How to complete this task — From the entries below, return exactly the lines beginning at the one that contains "Image resolution: width=195" and ending at the one that contains "Given: Click the secret-family", both of them included, and only those lines.

Data shown —

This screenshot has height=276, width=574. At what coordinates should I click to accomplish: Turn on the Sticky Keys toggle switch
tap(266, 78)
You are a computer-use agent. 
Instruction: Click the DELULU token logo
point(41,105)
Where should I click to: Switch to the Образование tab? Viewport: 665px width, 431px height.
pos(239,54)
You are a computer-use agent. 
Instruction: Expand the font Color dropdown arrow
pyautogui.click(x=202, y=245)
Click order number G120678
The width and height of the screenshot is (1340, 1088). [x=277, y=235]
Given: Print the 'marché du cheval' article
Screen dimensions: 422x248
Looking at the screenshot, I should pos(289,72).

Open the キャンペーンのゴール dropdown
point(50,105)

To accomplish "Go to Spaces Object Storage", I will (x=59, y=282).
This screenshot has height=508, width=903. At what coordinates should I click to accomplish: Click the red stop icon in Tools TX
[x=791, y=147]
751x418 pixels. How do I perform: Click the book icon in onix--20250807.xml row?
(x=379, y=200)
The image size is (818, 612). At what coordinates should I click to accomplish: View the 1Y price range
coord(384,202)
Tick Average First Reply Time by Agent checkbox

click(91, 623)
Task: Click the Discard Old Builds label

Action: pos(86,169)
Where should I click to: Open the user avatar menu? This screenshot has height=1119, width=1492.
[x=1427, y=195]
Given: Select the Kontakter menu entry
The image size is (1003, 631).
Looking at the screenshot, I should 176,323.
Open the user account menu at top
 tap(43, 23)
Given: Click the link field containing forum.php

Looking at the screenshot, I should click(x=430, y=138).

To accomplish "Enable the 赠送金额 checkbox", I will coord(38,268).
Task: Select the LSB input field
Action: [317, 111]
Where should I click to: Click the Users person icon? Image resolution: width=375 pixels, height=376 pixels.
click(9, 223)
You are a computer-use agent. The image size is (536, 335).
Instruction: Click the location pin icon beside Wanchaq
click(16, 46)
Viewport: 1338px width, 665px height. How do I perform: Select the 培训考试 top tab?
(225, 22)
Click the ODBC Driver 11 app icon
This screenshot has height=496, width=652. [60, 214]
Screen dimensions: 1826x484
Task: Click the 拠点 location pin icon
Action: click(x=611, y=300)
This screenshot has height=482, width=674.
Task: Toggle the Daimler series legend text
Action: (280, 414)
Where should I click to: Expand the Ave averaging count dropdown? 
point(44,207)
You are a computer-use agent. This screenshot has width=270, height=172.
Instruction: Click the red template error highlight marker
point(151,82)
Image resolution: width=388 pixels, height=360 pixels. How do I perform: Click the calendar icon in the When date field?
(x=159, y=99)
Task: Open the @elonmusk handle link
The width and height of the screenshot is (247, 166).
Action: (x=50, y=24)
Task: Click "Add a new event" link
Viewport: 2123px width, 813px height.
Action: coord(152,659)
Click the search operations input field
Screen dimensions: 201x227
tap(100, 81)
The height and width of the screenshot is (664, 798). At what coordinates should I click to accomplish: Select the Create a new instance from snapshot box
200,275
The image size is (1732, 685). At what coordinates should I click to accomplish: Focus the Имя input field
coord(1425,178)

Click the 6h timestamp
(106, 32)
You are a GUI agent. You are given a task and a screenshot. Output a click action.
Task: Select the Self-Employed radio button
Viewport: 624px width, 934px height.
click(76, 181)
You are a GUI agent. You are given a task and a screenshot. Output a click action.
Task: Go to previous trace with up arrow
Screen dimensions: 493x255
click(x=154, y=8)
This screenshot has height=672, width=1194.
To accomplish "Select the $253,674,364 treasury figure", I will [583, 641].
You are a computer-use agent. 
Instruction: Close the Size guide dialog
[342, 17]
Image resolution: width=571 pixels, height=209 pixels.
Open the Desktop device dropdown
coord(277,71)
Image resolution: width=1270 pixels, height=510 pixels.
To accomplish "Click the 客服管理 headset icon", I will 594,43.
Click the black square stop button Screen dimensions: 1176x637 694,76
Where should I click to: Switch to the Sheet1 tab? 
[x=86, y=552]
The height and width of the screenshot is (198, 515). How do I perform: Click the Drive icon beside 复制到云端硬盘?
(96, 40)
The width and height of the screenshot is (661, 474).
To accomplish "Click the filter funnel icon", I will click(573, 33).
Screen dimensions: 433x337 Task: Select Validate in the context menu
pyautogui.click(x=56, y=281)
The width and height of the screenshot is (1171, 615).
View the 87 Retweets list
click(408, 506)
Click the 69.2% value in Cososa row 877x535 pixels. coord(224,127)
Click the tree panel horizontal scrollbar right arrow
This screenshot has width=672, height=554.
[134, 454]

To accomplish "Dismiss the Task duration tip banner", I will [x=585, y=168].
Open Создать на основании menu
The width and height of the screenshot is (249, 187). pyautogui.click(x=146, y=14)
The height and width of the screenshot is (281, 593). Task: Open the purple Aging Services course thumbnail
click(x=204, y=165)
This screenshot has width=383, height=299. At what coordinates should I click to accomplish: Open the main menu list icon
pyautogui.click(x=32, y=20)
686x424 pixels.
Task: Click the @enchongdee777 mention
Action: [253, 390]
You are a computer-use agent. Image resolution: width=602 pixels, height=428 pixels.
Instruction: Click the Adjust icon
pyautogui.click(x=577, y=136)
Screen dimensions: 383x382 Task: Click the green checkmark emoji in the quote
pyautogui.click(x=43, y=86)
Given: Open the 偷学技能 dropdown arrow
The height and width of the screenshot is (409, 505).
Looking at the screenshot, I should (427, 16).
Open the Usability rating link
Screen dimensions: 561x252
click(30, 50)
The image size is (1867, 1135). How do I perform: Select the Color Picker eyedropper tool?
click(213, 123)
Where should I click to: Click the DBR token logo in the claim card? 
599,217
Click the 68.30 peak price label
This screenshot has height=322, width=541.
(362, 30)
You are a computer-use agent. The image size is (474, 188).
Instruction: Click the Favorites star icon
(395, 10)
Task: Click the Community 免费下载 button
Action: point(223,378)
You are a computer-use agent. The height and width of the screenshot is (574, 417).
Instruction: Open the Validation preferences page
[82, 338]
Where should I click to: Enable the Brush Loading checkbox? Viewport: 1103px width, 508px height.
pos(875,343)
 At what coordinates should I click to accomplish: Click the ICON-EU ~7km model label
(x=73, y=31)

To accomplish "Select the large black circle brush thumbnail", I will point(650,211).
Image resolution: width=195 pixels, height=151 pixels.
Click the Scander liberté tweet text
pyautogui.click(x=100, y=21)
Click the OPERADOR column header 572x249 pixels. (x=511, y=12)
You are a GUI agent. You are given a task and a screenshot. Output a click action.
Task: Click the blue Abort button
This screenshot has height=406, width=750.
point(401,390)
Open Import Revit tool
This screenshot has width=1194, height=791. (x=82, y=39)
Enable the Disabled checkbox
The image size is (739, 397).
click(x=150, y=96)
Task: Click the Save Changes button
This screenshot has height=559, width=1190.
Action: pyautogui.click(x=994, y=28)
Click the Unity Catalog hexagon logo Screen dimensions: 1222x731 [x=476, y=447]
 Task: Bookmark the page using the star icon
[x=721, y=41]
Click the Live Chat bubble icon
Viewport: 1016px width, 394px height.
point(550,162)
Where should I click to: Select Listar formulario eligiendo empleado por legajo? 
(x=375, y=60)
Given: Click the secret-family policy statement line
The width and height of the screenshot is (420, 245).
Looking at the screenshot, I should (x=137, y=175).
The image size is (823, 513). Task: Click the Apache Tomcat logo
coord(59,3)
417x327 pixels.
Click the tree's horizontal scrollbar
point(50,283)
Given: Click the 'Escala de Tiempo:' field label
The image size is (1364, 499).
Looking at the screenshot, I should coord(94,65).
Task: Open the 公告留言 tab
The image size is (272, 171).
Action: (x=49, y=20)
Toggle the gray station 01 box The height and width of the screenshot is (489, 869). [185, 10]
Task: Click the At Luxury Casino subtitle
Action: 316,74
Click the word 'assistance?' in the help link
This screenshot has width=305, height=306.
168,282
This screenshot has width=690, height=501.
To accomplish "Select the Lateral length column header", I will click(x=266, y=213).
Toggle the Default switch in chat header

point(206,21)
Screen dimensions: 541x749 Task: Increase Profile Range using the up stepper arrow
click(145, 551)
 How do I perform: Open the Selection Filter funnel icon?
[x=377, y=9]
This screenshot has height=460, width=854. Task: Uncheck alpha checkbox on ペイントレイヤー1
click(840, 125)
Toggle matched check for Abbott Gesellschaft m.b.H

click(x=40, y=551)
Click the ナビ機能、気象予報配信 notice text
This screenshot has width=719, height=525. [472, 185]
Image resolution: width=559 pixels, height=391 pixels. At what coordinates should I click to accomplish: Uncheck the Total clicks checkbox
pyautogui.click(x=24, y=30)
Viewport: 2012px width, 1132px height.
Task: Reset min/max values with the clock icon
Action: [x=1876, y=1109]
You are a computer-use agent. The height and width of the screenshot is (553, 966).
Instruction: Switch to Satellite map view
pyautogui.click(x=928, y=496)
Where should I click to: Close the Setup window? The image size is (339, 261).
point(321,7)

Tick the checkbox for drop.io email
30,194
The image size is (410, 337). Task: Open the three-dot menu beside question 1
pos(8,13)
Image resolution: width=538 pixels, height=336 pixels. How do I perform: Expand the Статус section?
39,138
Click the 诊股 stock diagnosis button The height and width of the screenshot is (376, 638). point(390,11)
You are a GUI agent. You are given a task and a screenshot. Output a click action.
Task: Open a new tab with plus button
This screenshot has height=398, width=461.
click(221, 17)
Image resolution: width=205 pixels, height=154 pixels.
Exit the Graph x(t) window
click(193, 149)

Answer space —
Image resolution: width=195 pixels, height=151 pixels.
Click the Scander liberté tweet text
pyautogui.click(x=100, y=21)
Click the OPERADOR column header 572x249 pixels. (x=511, y=12)
You are a GUI agent. You are given a task and a screenshot. Output a click action.
Task: Click the blue Abort button
This screenshot has height=406, width=750.
point(401,390)
Open Import Revit tool
This screenshot has width=1194, height=791. (x=82, y=39)
Enable the Disabled checkbox
The image size is (739, 397).
click(x=150, y=96)
Task: Click the Save Changes button
This screenshot has height=559, width=1190.
Action: pyautogui.click(x=994, y=28)
Click the Unity Catalog hexagon logo Screen dimensions: 1222x731 [x=476, y=447]
 Task: Bookmark the page using the star icon
[x=721, y=41]
Click the Live Chat bubble icon
Viewport: 1016px width, 394px height.
point(550,162)
Where should I click to: Select Listar formulario eligiendo empleado por legajo? 
(x=375, y=60)
Given: Click the secret-family policy statement line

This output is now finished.